4. The impact problem
Ultimately, these issues have huge impacts on both individual careers and the scholarly enterprise. The problems associated with the pursuit of publication in high-JIF journals have been well-documented and include higher APC costs, publication delays, publication of only positive findings on hot topics, high retraction rates, and negative impacts on the transition to open research practices.
The problems associated with the pursuit of a high university ranking are less well-documented but are equally, if not more, concerning. At individual level, students can be denied the opportunity to study at their institution of choice and career prospects can be hampered through conscious or unconscious ranking-based bias. At institution level, ranking obsession can lead to draconian hiring, firing and reward practices based on publication indicators. At system level we see increasing numbers of countries investing in ‘world-class university’ initiatives that concentrate resource in a few institutions whilst starving the rest. There is a growing inequity both within and between countries’ higher education offerings that should seriously concern us all.
What to do?
If we agree that global university rankings are an equally problematic form of irresponsible research evaluation as the Journal Impact Factor, we have to ask ourselves why their usage and promotion does not form an explicit requirement of responsible metrics manifestos. An easy answer is that universities are the ’victim’ not the perpetrator of the rankings. However, universities are equally complicit in providing data to, and promoting the outcomes of, global rankings. The real answer is that the rankings are so heavily used by those outside of universities that not to participate would amount to financial and reputational suicide.

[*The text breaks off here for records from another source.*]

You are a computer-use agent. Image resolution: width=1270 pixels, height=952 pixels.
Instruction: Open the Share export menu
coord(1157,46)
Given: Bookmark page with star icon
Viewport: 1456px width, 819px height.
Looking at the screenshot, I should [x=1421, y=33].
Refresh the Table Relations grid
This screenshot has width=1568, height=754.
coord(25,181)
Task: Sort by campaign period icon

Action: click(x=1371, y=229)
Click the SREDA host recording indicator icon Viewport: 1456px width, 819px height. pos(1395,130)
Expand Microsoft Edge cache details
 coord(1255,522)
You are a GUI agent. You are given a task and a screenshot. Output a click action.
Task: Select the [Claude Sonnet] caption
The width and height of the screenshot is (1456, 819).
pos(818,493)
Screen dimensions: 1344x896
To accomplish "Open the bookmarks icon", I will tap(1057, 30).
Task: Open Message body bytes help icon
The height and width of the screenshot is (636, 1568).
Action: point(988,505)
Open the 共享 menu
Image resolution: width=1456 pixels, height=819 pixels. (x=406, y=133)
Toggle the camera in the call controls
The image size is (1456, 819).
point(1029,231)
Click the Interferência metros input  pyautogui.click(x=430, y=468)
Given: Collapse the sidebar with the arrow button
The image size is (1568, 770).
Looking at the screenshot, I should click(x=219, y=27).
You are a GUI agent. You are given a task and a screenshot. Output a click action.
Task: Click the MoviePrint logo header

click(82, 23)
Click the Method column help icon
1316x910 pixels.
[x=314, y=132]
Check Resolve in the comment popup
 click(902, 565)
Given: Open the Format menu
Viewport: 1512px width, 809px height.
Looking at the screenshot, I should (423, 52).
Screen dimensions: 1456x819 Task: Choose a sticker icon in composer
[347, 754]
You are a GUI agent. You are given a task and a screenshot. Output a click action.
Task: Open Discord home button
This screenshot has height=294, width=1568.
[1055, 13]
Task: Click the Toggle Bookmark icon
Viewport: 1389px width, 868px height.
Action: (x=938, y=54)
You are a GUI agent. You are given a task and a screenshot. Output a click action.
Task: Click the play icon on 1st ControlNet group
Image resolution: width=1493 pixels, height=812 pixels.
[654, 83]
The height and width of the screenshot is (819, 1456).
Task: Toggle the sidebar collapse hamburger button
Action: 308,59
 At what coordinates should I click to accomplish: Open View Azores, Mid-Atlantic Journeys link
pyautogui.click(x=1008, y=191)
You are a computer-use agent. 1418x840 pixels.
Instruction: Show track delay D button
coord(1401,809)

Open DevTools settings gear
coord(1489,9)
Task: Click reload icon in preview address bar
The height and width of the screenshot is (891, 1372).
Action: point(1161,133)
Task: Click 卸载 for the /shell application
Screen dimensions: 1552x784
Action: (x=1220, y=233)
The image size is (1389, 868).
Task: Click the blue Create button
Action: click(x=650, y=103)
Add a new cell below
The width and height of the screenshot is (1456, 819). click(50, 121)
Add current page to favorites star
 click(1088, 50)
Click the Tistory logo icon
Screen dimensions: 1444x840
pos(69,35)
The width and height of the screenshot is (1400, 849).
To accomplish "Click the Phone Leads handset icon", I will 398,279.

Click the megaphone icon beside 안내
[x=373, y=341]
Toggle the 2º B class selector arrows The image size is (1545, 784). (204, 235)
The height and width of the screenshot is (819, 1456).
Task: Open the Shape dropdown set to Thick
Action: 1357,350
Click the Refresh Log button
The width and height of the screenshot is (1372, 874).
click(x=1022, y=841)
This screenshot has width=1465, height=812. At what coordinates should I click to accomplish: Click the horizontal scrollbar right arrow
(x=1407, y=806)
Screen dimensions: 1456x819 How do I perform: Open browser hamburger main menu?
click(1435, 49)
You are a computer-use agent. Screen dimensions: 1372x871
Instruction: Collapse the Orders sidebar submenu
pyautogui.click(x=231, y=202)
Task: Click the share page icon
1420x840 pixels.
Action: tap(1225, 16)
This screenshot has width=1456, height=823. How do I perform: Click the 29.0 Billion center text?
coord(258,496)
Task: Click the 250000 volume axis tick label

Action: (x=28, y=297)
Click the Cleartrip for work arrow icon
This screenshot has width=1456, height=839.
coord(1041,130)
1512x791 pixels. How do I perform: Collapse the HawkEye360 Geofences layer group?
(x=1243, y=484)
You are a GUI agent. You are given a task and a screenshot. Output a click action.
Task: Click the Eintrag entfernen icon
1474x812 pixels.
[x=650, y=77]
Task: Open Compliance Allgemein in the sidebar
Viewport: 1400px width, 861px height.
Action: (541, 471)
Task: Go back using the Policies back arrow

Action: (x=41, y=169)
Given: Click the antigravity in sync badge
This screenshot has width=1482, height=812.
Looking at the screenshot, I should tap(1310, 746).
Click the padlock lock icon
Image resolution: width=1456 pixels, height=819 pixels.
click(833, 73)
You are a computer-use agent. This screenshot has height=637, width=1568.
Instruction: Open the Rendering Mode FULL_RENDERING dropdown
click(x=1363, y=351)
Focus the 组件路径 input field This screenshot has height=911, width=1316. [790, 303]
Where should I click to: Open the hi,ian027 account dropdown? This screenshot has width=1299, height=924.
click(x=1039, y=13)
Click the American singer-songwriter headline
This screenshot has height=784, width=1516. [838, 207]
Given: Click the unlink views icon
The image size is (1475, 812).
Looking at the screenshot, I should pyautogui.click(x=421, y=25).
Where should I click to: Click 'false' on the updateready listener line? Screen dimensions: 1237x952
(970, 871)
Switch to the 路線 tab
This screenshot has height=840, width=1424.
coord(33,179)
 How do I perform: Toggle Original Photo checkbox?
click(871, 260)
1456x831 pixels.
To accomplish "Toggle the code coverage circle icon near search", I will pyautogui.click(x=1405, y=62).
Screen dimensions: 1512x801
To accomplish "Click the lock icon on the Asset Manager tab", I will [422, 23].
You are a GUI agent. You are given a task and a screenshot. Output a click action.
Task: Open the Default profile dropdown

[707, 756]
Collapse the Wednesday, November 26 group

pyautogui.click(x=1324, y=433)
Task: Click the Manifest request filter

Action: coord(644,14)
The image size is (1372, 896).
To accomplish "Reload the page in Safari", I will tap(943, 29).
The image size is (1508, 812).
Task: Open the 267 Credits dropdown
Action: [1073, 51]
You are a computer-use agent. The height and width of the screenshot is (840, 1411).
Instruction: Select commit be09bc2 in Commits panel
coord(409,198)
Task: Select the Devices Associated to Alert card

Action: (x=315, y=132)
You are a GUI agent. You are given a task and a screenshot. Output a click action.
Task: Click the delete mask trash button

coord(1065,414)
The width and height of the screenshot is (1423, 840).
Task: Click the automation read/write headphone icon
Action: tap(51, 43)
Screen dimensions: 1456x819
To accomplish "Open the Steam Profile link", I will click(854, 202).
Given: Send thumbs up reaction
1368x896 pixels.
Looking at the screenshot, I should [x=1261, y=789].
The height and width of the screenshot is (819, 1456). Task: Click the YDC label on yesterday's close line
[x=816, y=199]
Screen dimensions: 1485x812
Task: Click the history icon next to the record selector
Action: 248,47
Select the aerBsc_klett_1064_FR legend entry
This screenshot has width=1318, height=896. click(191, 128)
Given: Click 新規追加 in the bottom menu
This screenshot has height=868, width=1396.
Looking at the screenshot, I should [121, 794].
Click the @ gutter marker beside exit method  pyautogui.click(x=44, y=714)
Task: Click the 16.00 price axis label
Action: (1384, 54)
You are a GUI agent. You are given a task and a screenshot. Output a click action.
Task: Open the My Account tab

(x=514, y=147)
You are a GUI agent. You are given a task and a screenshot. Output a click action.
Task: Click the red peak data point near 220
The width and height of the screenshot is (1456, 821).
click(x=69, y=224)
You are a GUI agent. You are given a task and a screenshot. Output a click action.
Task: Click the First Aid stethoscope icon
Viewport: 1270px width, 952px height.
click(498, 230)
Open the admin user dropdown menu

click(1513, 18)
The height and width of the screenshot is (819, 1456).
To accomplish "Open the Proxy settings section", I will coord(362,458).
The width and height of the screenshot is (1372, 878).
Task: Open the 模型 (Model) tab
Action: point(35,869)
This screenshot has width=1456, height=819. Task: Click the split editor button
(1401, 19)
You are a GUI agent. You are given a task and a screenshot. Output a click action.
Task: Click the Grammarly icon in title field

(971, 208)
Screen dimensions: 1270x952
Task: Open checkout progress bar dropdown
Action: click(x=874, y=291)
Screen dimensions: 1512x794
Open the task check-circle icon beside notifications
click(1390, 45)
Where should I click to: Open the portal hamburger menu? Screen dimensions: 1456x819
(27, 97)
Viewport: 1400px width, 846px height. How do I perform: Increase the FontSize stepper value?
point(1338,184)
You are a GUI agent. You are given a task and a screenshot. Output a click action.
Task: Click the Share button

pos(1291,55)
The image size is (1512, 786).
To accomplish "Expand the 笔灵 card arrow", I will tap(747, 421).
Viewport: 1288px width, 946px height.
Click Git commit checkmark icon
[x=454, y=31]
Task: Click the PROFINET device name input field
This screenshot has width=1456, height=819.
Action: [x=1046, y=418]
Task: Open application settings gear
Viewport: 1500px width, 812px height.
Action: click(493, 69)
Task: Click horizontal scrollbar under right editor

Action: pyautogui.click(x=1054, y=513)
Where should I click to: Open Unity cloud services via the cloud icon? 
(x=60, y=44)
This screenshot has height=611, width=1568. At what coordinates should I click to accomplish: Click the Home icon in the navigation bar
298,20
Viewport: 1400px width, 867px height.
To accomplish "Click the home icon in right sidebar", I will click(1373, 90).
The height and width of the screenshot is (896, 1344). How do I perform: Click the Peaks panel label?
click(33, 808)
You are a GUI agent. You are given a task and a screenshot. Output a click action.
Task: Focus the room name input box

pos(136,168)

Despite this, universities do have both the power and the responsibility to take action on global university rankings that would be entirely in keeping with any claim to practice responsible metrics. This could involve:
- Avoiding setting KPIs based on the current composite global university rankings.
- Avoiding promoting a university’s ranking outcome.
- Avoiding legitimizing global rankings by hosting, attending, or speaking at, ranking-promoting summits and conferences.
- Rescinding membership of ranking-based ‘clubs’ such as the World 100 Reputation Academy.
- Working together with other global universities to redefine university quality (or more accurately, qualities) and to develop better ways of evaluating these.
I recently argued that university associations might develop a ‘Much more than our rank’ campaign. This would serve all universities equally – from those yet to get a foothold on the current rankings, to those at the top. Every university has more to offer than is currently measured by the global university rankings – something that I’m sure even the ranking agencies would admit. Such declarations would move universities from judged to judge, from competitor to collaborator. It would give them the opportunity to redefine and celebrate the diverse characteristics of a thriving university beyond the rankings’ narrow and substandard notions of ‘excellence’.
The time has come for us to extend our definition of responsible metrics to include action with regards to the global university rankings. I’m not oblivious to the challenges, and I am certainly open to dialogue about what this might look like. But, we shouldn’t continue to turn a blind eye to the poor construction, validity, application and impact of global rankings, whilst claiming to support and practice responsible metrics. We have to start somewhere, and we have to do it together, but we need to be brave enough to engage in this conversation.